Unruhig sah Devonsgate durchs Fenster nach draußen, bevor er seine Aufmerksamkeit wieder Jack zuwandte. „Ich hoffe, Ihre Ladyschaft war nicht zu verärgert angesichts meiner oder Mrs. Tarlingtons Zweifel heute Morgen.“
„Ich trage die Schuld an dem Missverständnis, nicht Sie.“ Jack ging auf die Treppe zu. Er fing an zu glauben, dass er sich am vergangenen Abend wie ein Schuft verhalten hatte. Verdammt noch mal; dabei hatte er nur versucht, Herr seines eigenen Lebens zu bleiben.

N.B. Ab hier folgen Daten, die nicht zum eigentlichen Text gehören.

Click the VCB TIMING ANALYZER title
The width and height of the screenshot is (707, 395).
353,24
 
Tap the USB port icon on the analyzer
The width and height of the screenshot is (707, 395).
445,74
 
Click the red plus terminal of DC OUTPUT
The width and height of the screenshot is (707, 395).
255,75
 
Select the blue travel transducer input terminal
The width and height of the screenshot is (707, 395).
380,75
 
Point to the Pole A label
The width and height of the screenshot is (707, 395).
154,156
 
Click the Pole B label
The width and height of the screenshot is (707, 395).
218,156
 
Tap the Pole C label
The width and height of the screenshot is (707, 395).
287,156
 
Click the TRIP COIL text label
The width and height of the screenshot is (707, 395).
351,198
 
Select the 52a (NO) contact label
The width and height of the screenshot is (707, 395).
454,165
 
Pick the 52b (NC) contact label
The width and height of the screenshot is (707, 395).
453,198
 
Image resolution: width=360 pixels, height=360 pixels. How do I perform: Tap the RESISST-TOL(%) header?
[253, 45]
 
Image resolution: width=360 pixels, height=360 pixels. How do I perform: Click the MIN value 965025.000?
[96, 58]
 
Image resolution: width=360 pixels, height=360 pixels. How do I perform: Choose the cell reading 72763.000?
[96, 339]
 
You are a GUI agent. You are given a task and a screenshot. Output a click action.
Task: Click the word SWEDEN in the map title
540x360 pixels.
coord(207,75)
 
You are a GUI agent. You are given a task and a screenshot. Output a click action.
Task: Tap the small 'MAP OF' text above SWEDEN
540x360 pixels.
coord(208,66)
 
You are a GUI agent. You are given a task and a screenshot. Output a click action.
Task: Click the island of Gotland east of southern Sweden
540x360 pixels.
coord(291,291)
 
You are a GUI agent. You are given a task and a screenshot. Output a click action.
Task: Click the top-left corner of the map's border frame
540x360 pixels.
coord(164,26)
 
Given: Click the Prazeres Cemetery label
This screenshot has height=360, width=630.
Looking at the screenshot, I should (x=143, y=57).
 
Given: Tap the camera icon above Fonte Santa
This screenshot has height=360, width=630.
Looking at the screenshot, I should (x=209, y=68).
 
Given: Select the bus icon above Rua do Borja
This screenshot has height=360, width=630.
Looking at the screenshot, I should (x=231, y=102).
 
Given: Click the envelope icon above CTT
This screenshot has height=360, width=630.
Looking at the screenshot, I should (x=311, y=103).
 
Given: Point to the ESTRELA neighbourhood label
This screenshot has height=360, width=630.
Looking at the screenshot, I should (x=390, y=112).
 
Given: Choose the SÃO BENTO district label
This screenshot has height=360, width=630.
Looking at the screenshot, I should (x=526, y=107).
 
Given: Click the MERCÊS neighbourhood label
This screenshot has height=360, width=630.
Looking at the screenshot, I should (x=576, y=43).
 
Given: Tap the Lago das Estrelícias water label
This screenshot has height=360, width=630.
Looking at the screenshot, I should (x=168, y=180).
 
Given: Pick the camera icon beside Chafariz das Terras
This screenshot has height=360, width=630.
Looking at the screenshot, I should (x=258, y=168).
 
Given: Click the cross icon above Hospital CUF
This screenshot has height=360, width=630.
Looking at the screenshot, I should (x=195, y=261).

Und das würde er auch weiterhin tun, dachte Jack und hob entschlossen das Kinn. Auch wenn es falsch gewesen war, Fiona allein zu lassen, ohne Vorkehrungen für ihre Bequemlichkeit zu treffen, hatte er doch immer noch das Recht, jederzeit zu gehen, wohin er wollte und zurückzukehren, wann es ihm beliebte.
Als er vor der Schlafzimmertür stand, schaute er an sich herunter und betrachtete seine zerknitterte Jacke. Das Wenigste, was er tun konnte, war, sich ein bisschen präsentabler für sie herzurichten. Er legte die Blumen auf den Boden vor der Tür, dann strich er sein Halstuch und seine Jacke glatt. Mit dem Jackenärmel polierte er die Spitzen seiner Stiefel und griff dann wieder nach seinem Blumenstrauß. Gerade wollte er die Finger um die Stiele schließen, da wurde die Tür aufgerissen.
Aus nächster Nahe sah Jack auf Fionas Stiefeletten hinab. Jene Stiefeletten, deren Absätze sich in der vergangenen Nacht so wunderbar quälend in seinen Hintern gebohrt hatten.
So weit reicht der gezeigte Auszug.